* Stated exercise *
Continue the biography of Thomas Love Peacock below from its last line, carrying the timeline forward in the same year-by-year style.

* Extracted text *
++++
Thomas Love Peacock 

Thomas Love Peacock was an English novelist, poet, and official of the East India Company. He was born on 18th October 1785 in Weymouth, Dorset, England and died on 23rd January 1866 aged 80.

Major Works

Headlong Hall” (1815)
“Nightmare Abbey” (1818)
Maid Marian” (1822)
“Crotchet Castle” (1831)

Biography Timeline

Thomas Love Peacock was born on 18th October 1785 in Weymouth, England. His father was Samuel Peacock a glass merchant and his mother was Sarah Love, daughter of a ships sailing master in the Royal Navy.

1791: The family goes to live with his mother’s family in Chertsey.

1792: He goes a school at Englefield Green near Runnymede in Surrey run by Joseph Harris Wicks.

1794: His father dies leaving a small allowance for the family.

1795: His first known poem is an epitaph for a fellow school child.
++++
Entries on target coordinates
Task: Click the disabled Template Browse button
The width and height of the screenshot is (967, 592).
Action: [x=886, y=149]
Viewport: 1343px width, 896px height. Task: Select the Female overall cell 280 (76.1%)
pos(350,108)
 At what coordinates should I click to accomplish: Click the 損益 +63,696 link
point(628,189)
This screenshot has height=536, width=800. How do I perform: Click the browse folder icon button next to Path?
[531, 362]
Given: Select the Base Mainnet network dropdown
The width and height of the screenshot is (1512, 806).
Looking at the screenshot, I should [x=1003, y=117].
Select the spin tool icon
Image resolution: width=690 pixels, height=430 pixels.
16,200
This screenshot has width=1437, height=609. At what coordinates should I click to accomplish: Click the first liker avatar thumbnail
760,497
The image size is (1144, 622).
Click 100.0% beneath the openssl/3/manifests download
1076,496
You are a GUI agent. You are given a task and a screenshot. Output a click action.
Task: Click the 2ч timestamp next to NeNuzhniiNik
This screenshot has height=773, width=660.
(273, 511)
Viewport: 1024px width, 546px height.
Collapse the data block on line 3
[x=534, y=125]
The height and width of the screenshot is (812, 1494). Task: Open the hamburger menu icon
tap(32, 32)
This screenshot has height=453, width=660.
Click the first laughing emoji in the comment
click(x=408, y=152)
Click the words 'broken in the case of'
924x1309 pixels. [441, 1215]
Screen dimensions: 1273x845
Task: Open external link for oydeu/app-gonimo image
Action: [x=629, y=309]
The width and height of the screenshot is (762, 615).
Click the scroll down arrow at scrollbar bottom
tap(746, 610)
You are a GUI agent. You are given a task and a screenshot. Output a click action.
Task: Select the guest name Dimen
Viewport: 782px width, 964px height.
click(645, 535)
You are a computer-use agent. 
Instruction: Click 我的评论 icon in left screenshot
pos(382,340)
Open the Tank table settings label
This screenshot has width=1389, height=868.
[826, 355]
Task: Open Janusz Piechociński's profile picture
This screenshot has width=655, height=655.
++++
* Response to this exercise *
1798: He is taken out of school, presumably because of money troubles within the family.

1800: He gets a job as a clerk at Ludlow, Fraser, and Company merchants in the City of London and lives with his mother on the premises in Throgmorton Street. He begins writing poems and essays and writes for “The Juvenile Library”. He begins frequenting the reading rooms of the British Museum which he will regularly from now on.

1805: He publishes his first collection of poems called “Palmyra” which has a favourable reception.

1806: He leaves his job and goes on a walking tour of Scotland on his own. He publishes the poetry collection “The Monks of St. Mark” 

1807: He returns to live with his mother and briefly gets engaged to Fanny Faulkner but breaks it off when her relatives disapprove.

1808: He becomes Private Secretary to Sir Henry Popham, a fleet commander in the Royal Navy and later serves aboard HMS Venerable with Captain Andrew King although the ship never goes to sea.

1809: He leaves HMS Venerable in March and walks around Ramsgate before returning home to Chertsey. He then charts the course of the Thames from its source to Chertsey.

1810: He goes on a walking tour of Wales in January where he meets Jane Gryffydh, a parson’s daughter. He publishes his poem “The Genius of the Thames” in June.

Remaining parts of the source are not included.